Ascenso y separación con división de bienes:

Llegó Klejzer a ser un funcionario, más precisamente un Director Nacional, pero a partir de allí perdió a gran parte de su agrupación que se conchabó como mulos de Grabois, Patria Grande y sus nacionalismos peronistas de Vieja Lavanda Fulton. Pero a pesar de se muchos, para nosotres no son noticia, quién sirve al Estado no es compañero, aunque lo haya sido alguna vez. Lo cierto es que este grupo, ya casi circense, ha dado muestras de un saltimbanquismo nauseabundo. Van del parapolicialismo al golpismo cambiando de ideas más rápido que de calzoncillos, es mejor reírse de ellos para no llorar por su descomposición ética y política.
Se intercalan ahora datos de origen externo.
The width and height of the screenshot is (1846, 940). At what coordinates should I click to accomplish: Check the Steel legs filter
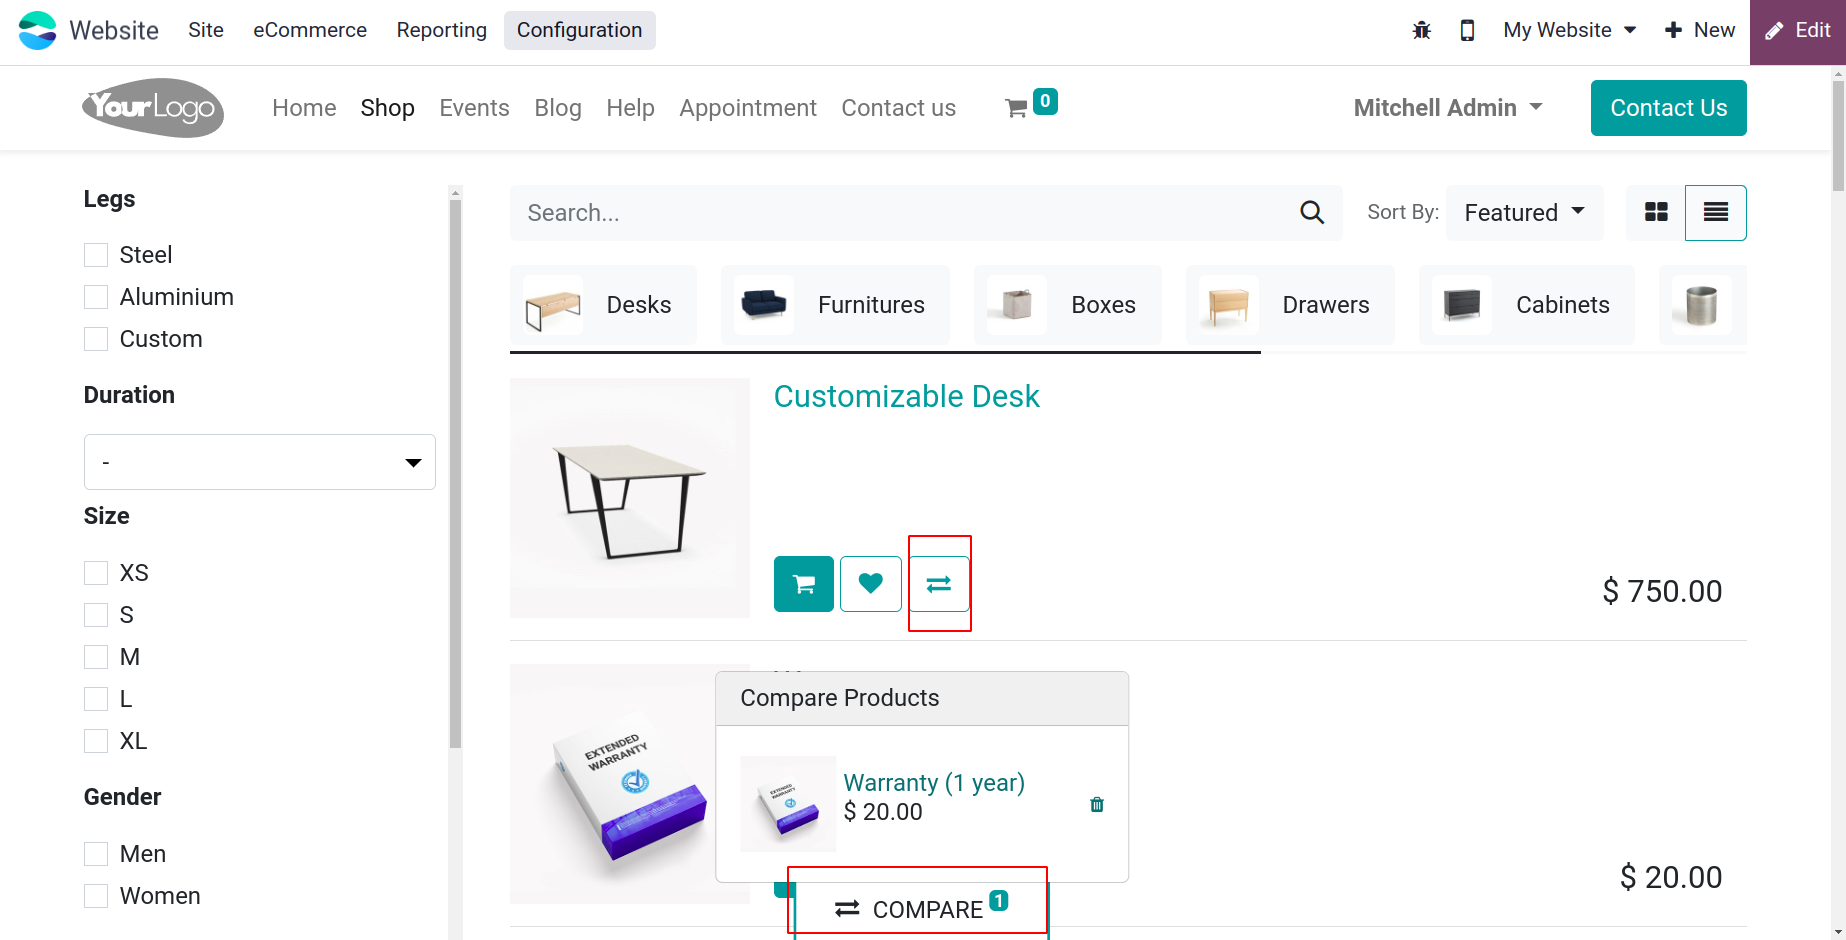point(96,255)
Quién se rodea de aduladores y le gustan las mesas chicas se expone a altas traiciones, imaginamos que a esta altura, Klejzer imagina que es un riesgo calculado y lo acepta.
Se cruzan los caminos de Klejzer y Tolosa Paz:

A partir de las investigaciones de los Potenciar Trabajo por parte de la flamante ministra de Desarrollo Social, Victoria Tolosa Paz, con el objeto de dar de baja planes con irregularidades, los movimientos sociales que apoyaban a Alberto comenzaron a poner el grito en el cielo de uno en uno. Se acabó el romance entre el Gobierno y ellos, pueden entregar todos los principios que dicen defender, ser parapoliciales, perder la dignidad por un cargo, pero si les tocás el financiamiento se van a poner muy pero muy nerviosos.
Tanto que a pesar de que necesita del cargo, Rafael Klejzer resolvió “retomar los principios” y dejar la Dirección Nacional, esa que ocupaba. Así explicaba en IP noticias el referente de la dignidad por qué dejó su cargo. ¡Vamos a las imágenes!
Desde el albertismo aseguran que esa costumbre del ex funcionario de hacer piquetes y escraches es impropia de un funcionario. Todos sabemos que la ética de estos ñatos es muy flexible y si algo está mal (por que piantavotos) requiere de un pagador, alguien que se haga cargos, un Tomás Méndez, ejemplo. Esta vez, sí el Gobierno usó como excusa los escraches de Klejzer al opositor García Moritán, para sacarlo del medio. Desde el grupo ligado al Presidente aseguran que echaron al funcionario y que no renunció de motu propio.
La típica solidaridad entre estos grupos que traicionaron a todo el movimiento piquetero hará que en los próximos días pasen a pedir los puestos de la gente del referente renunciado. Créanlo, así funcionan sus repugnantes sistemas de valores.